State of U.P. 2005 Cr.L.J. 755. 13. The Full Bench of this court has held in the aforementioned case; 1. Even if a cognizable offence is disclosed in the FIR or complaint the arrest of the accused is not a must, rather the police officer should be guided by the the decision of the Supreme Court in Joginder Kumar Vs. State of U.P. 1994 Cr.L.J. 1981, before deciding whether to make an arrest or not. 2. The High Court should ordinarily not direct any Subordinate Court to decide the bail application the same day, as that would be interfering with the judicial discretion of the court hearing the bail application. However, as stated above, when the bail application is under section 437 Cr.P.C. ordinarily the Magistrate should himself decide the bail application the same day, and if he decides in a rare and exceptional case not to decide it on the same day, he must record his reasons in writing.

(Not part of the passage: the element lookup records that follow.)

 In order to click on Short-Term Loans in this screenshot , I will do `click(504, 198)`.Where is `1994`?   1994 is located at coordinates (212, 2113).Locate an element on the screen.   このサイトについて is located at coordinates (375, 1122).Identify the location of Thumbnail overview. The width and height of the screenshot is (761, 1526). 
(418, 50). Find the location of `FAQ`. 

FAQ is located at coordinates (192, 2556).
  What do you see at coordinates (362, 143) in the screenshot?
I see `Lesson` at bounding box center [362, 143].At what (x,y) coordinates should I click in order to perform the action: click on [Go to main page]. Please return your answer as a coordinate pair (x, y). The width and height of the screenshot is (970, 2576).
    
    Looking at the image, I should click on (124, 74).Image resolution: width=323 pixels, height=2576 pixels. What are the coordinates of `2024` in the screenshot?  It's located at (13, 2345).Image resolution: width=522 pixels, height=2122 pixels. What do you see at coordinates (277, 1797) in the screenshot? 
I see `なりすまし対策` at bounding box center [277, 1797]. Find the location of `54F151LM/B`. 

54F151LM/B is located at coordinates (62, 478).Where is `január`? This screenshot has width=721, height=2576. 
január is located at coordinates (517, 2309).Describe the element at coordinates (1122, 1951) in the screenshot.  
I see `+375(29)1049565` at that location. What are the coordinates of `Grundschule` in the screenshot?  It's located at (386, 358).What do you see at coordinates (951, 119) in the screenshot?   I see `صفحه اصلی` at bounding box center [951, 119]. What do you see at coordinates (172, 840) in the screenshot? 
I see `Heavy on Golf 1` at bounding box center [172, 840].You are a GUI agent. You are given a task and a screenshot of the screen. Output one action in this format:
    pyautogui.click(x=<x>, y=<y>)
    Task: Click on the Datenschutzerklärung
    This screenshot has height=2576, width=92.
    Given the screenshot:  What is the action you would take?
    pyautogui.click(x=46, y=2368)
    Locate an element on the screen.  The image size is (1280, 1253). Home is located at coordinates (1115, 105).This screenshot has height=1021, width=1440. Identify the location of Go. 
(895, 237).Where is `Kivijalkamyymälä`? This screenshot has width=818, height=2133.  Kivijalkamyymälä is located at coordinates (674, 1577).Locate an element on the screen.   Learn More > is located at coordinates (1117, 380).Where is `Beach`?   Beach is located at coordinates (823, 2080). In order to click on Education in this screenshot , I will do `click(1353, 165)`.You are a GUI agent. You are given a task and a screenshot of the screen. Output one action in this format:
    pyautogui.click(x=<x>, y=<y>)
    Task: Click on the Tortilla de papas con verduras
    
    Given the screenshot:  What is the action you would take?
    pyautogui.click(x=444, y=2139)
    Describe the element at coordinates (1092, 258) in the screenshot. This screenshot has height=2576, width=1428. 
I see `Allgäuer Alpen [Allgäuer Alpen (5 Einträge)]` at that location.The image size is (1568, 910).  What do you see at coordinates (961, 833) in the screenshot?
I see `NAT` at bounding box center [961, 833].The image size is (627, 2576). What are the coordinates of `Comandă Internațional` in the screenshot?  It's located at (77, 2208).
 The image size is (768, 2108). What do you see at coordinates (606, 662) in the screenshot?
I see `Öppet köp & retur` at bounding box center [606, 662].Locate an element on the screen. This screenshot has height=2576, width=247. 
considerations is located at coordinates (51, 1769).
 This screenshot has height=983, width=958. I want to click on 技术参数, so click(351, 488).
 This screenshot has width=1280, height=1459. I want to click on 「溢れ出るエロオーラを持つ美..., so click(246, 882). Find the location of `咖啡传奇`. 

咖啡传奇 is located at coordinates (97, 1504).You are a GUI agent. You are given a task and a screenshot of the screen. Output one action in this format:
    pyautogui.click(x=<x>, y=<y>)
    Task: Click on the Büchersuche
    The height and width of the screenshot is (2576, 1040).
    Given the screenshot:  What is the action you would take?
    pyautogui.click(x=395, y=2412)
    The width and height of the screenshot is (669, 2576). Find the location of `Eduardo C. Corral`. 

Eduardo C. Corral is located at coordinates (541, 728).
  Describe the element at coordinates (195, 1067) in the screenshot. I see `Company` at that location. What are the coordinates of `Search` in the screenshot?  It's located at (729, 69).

As regards the application under section 439 Cr.P.C. it is in the discretion of the learned Sessions Judge, considering the facts and circumstances whether to decide the bail application the same day or not, and it is also in his discretion to grant interim bail the same day subject to the final decision on the bail application later. 14. The above view has been approved by the Hon'ble Apex Court in Lal Kamlendra Pratap Singh Versus State of U.P. on 23.3.2009 in Criminal Appeal No. 538 of 2009. 15. With this direction, this petition is accordingly, disposed of.